Know, O prince, that between the years when the oceans drank Atlantis and the gleaming cities, and the years of the rise of the Sons of Aryas, there was an Age undreamed of, when Dark Horse Comics published a title called Conan the Cimmerian and proud artist Joseph Michael Linsner painted its shining covers. Hither came Joel, bald-headed, sullen-eyed, pen in hand, a comics blogger, a doofus, a dork, with gigantic melancholies and miniscule abilities, to tread the jeweled artwork of the Earth under his sneakered feet.
I like Linsner's covers. It's also very cool Dark Horse has been using painted covers on their Conan books. Some of the more recent ones have been reminiscent of Earl Norem's work on The Savage Sword of Conan and those Curtis/Marvel black and white magazines-- you know, the ones that frightened me so badly as a child I rarely slept for fear of zombies or vampires or soldier apes climbing out from under my bed and feeding me to enormous mutant frogs.

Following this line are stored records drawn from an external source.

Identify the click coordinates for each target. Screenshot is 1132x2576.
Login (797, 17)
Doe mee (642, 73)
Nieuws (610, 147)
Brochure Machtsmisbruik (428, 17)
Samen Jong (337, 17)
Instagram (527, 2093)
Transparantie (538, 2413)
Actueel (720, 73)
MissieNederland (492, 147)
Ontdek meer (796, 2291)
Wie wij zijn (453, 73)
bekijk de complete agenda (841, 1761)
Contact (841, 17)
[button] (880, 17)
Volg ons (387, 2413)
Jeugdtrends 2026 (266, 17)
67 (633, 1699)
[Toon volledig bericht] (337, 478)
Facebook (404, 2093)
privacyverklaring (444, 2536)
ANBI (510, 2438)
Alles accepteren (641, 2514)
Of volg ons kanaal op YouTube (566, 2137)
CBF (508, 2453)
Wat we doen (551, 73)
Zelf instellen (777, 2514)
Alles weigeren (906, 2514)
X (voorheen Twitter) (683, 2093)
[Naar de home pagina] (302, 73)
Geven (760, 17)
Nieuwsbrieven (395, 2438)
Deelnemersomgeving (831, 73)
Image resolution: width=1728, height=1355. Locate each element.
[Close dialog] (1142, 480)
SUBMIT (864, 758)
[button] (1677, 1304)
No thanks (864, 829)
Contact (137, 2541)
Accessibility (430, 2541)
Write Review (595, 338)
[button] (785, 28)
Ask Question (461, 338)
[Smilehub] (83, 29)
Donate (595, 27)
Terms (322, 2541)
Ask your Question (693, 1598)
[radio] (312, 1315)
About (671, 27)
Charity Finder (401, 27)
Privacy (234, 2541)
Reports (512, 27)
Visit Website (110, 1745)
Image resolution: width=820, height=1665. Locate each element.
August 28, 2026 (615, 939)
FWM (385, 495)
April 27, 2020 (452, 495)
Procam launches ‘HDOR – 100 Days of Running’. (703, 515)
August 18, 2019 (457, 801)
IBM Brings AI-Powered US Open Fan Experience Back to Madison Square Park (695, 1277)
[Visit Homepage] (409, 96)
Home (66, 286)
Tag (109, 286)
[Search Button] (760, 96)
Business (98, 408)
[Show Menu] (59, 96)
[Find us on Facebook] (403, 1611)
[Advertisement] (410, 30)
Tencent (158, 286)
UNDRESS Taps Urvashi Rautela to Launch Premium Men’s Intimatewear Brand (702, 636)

Anyway, I tried to give this Conan a Gil Kane flavor rather than simply besmirch Linsner. Why offend one artist when you can desecrate the legacy of another at the same time? The Hellboy is from the recent Hellboy: The Sleeping and the Dead #2, where you can satisfy yourself if you've ever wondered what Hellboy would look like if Warren Publishing had printed it as a four color insert in a mid-1970s issue of Creepy or Eerie and had Alex Toth or Grey Morrow do the artwork. Yes, it's every bit as awesome as that description. Well, almost. It's still pretty darned good, though. More Scott Hampton, please.
He's not fighting the ghost of Hopey Glass. She's just there. Once again, Dani Moonstar makes an appearance and invites violence upon Sam Guthrie. I just made up that lounge singer. Out of my imagination.